C’est bien pire que de manquer seulement de confiance vis-à-vis des politiques, ils manquent surtout de confiance à l’égard des institutions. On l’a constaté fortement dans les débats parlementaires à propos de la radicalisation, mais c’est vrai aussi pour d’autres sujets. Qu’il s’agisse de la justice, des médias, de la politique, la confiance est très faible. Du coup, les gens s’organisent politiquement, mais de manière totalement différente. Que ce soient Podemos en Espagne, ou Syriza au tout début. On a aussi ce qui s’est passé en Angleterre avec Corbyn, ou encore aux États-Unis avec Sanders. Les gens font l’analyse qu’ils n’ont plus vraiment d’impact sur leur propre vie, ni sur la politique. Dès lors, ils sont en recherche d’une autre démocratie, d’un autre paradigme où ils auront à nouveau prise sur leur vie. À Barcelone, ce sont les banques qui ont créé les crises. Du coup les gens sortaient de leurs maisons, se regroupaient, s’organisaient pour tenter de changer tout cela. Ironie du sort, la personne qui menait et organisait ce contre-pouvoir pour peser de tout son poids sur les banques est devenu Maire de Barcelone. Tout simplement !

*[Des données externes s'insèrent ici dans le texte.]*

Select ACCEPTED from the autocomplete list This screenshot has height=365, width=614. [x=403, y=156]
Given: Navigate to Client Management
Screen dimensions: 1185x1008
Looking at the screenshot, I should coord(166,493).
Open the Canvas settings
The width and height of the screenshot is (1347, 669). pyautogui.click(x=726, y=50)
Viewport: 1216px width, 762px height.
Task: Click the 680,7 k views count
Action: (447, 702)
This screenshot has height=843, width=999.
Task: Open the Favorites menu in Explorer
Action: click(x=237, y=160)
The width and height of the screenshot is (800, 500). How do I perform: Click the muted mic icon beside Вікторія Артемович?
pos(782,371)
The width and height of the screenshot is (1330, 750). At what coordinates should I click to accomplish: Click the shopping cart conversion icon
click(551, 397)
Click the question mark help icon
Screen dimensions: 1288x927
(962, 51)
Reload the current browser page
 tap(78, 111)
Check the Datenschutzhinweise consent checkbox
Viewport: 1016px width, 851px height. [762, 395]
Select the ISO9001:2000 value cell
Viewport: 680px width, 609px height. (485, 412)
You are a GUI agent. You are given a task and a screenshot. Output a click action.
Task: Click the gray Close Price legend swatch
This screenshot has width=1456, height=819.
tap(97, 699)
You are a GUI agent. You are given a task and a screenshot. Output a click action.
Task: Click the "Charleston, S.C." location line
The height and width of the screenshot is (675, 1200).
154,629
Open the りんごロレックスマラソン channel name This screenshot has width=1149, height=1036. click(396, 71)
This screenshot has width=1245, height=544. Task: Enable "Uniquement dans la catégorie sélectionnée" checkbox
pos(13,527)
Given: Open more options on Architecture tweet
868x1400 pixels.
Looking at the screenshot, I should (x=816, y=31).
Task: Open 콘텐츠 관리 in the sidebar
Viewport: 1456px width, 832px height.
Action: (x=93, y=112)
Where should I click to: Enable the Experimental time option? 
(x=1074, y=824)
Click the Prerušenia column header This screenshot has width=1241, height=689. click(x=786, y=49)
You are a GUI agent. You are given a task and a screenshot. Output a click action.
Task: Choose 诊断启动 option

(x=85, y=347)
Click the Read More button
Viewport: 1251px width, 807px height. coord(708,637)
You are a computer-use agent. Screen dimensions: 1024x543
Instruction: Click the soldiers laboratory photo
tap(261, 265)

Le défi de la croissance, ou l’espoir de voir les institutions mieux défendre la justice dans sa globalité, la politique, les médias, s’organise autour de leaders qui deviennent ensuite des politiciens influents. Et ceci n’est pas spécifique au sud-européen, c’est à l’échelle mondiale. Il suffit de voir le succès rencontré par Bernie Sanders aux États-Unis.
Le sp.a aux prochaines élections fédérales, il sera où selon vous ?
Je ne sais pas vraiment où l’on sera. Mais l’idée que je m’en fais, est de dire il y a dix ans d’ici, nous étions autour de 20 %. Actuellement et au regard de ce qui se passe au niveau socioéconomique en Europe et dans le monde, nous avons le devoir d’être là, suffisamment forts pour lutter contre l’injustice journalière grandissante. C’est un point d’honneur que je mets.
Que pensez-vous du plus célèbre des Ostendais contemporains ?
Vous faites allusion à Arno ! Je suis souvent en contact avec lui. Car tout comme moi, il partage sa vie à la fois à Bruxelles et à Ostende ! J’étais un vrai fan de TC Matic et dans mes speechs en français, je parle le français avec une pointe d’accent ostendais, un peu comme Arno. Si tout le monde comprend Arno, ça devrait aller pour moi aussi ! Vous savez sur le plan culturel, beaucoup de choses se passent à Ostende. C’est une ville qui vit pleinement sa culture. Nous avons eu des artistes, de James Ensor à Marvin Gaye. Cette vie culturelle ne s’est jamais arrêtée. Énormément de musiciens, peintres, écrivains… résident et travaillent à Ostende. Il y a un véritable vivier culturel.